Not a single character in Me and You and Everyone We Know acts his age. A father lights his hand on fire to glean smiles from his kids. A fat, middle-aged nobody pens horny notes to teenage girls on his living room window and timidly ducks out of frame. And a little girl stores dishes and dolls in a war chest as her future husband’s dowry.
The film, in meager terms, is a romantic dramedy set between a lowly shoe salesman and a fledgling video artist/cab driver for the elderly. Thrown into the mix are a slew of other deviants.
Amazingly, first-time feature director, writer and lead Miranda July treats these offbeat behaviors with a puzzling familiarity. Borrowing from her background in multimedia art, she’s created a weirdly comfortable film for mixed audiences.
Such idiosyncratic filmmaking evokes the recent Garden State, but July understands aesthetic restraint better than the over-texturizing Zach Braff.
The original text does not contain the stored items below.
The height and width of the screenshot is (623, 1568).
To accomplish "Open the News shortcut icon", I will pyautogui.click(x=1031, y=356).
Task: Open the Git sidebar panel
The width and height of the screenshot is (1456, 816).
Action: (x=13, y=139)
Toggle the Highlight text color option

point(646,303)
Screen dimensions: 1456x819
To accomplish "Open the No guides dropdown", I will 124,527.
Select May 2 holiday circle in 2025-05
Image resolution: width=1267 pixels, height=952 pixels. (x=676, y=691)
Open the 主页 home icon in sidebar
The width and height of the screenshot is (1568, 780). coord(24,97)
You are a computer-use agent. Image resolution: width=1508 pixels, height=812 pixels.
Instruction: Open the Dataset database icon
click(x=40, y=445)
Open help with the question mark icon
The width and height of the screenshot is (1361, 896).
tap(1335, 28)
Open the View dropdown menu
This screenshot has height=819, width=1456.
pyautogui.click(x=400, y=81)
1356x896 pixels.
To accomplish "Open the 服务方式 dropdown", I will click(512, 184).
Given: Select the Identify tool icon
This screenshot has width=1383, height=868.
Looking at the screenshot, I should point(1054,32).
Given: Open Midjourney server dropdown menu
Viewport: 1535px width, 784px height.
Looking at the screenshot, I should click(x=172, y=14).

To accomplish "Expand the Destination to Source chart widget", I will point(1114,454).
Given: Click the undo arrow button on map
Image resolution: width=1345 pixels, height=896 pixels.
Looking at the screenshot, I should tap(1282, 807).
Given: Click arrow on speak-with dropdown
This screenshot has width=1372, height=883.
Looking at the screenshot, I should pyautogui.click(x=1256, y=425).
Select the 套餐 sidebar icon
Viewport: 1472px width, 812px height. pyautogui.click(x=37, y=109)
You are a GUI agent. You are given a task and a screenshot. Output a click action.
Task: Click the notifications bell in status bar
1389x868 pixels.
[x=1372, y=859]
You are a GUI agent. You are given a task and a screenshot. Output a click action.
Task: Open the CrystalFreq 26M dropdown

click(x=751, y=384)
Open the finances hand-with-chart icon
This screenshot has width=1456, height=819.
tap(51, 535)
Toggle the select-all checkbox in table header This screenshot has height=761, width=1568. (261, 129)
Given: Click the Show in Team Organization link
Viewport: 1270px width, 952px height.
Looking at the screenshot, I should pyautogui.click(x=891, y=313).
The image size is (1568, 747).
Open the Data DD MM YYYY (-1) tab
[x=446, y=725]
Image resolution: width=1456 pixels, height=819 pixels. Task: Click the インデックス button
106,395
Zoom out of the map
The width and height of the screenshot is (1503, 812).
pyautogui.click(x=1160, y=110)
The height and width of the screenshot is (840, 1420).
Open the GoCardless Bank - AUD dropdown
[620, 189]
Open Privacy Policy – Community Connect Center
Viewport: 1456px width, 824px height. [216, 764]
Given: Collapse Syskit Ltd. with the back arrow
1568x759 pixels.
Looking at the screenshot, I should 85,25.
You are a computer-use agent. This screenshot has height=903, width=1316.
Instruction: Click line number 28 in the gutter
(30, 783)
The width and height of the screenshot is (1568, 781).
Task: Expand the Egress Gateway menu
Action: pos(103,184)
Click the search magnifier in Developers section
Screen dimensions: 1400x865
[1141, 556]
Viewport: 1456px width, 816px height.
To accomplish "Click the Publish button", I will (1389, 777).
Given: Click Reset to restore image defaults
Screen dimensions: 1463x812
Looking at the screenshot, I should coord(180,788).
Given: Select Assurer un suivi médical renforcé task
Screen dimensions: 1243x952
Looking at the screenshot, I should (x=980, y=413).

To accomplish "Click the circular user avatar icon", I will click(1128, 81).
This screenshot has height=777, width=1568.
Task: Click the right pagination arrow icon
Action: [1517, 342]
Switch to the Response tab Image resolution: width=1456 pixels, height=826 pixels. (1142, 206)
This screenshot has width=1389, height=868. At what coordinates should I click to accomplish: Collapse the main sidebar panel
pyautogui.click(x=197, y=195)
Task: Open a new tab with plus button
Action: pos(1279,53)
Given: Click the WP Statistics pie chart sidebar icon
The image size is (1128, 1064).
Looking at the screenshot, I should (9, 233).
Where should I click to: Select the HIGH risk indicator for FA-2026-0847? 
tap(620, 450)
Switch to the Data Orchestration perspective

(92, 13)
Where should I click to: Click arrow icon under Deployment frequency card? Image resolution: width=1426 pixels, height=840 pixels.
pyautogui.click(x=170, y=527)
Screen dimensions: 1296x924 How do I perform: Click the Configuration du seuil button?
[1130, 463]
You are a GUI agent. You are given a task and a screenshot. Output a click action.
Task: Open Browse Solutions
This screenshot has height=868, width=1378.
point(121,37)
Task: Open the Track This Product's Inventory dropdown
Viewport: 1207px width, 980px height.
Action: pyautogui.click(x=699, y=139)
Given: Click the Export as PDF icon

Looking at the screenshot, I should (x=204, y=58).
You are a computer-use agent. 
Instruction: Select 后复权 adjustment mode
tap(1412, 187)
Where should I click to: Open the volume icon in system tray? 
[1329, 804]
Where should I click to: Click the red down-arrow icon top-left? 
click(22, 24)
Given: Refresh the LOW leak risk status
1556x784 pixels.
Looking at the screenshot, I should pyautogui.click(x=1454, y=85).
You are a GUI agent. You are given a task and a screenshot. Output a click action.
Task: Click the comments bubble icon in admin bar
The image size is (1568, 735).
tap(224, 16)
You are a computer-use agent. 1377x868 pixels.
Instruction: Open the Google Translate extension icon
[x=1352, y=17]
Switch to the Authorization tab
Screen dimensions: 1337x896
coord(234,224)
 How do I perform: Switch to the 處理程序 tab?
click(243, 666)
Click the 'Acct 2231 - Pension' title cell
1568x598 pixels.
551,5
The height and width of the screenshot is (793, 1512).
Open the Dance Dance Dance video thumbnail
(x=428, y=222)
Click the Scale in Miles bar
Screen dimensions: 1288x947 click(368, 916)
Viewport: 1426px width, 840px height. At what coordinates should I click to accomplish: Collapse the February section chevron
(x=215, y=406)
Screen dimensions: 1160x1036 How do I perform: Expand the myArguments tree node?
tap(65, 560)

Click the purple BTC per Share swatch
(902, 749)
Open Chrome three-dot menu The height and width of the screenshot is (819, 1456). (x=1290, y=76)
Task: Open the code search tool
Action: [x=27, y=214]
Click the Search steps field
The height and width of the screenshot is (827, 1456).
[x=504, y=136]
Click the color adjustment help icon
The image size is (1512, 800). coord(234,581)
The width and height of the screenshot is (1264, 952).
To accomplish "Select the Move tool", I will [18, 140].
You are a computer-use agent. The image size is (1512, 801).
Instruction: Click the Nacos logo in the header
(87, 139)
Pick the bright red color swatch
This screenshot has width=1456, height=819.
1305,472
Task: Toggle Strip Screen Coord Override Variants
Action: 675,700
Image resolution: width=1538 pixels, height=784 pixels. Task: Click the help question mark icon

This year’s Sundance jury endorsed this restraint, dropping in July’s lap the Special Jury Prize and tagging her as a new voice in American cinema.
All the while, Miranda July has kept her nose considerably low, admitting in her characters that she’s not completely at ease with her new medium. Despite this meekness, Me and You and Everyone We Know is a quirky precursor to a significant crossover career in cinematic magical realism.